We paid a visit to the governor of Hami, who received us on the roof of his house, where many were assembled, and scarcely had he greeted us when they all fell to praying, the mollah standing in front to lead, and all the others standing in a row behind. After that they gave us coffee with no sugar, followed by tea with far too much, and they pressed us to stay with them and partake of their evening meal, but we declined politely and retired to our camp.
On March 11 we started for Dis without any rows or brawls whatever. Dis is fifteen miles off. We never went down to the shore at all that day, but travelled over a barren, undulating country which runs out to sea and forms Ras Bagashwa. We went for half a mile close above the sea on a cliff 20 or 30 feet high, with many shells, some in an ordinary state, some half petrified, and some wholly so, but none embedded in the stone. After travelling three hours and a half we passed over and amongst a range of low hills, a volcanic jumble with earths of all colours, seams of gypsum stuck up edgeways, and many other things.
I used once to sigh and groan over not having brought a geologist with us, but I was wiser by that time. It was enough to think of his specimens and their transport, to say nothing of the responsibility for his safety. Still my husband and I often wished we knew more of geology than we did.
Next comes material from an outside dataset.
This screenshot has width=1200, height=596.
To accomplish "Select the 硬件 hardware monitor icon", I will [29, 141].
When the geologist does visit these parts he must make a special bargain with his camel-men, not based on his apparent, present, visible baggage, but upon what it may expand to. He might arrange to pay at the end according to the results of his journey. On one of the dreadful days with the Jabberi, the man whose camel carried the botanical boxes positively refused to load up, on account of having seen stones with lichen put in; and but for the fact of his being last and that all the other camels had started, we might have had to throw the things away.
There was nothing to see at Dis but a sudden oasis of fertility caused by a ghail, but the report of an inscription led my husband a long wild-goose chase. The district is very populous, and from the old forts near it evidently has been and is a very prosperous place.
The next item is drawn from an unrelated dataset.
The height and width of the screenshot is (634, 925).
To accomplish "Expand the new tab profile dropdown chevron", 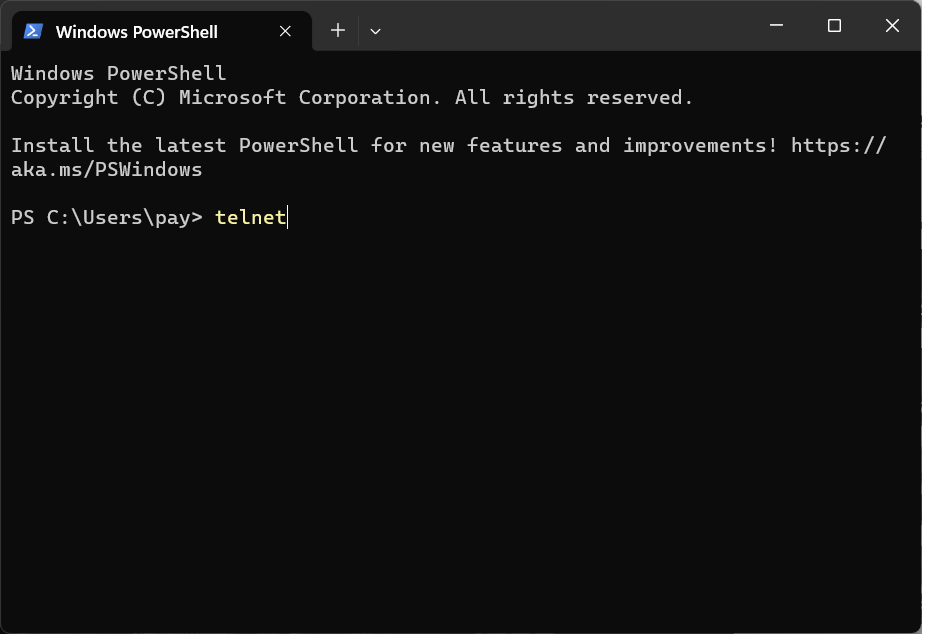I will pyautogui.click(x=375, y=31).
We had a great many patients, and were nearly driven wild with starers.
To avoid the crowd we pitched our tent tight up against a field of sugar-canes, but so anxious were the populace to see me, that the whole field was trodden down and no one seemed to mind. There were perpetual shouts for the 'woman' to come out. On this part of the journey, as well as in the Hadhramout, I was always simply spoken of as the Horma (plur. Harem) and never as Bibi (lady).
There were some very light-skinned Arabs at Dis, with long dark hair, which they dress with grease, wearing round their neck a cocoanut containing a supply of this toilet-requisite for the purpose. Most of them affect red plaid cotton turbans and waist-cloths, a decided relief to the eye from the perpetual indigo.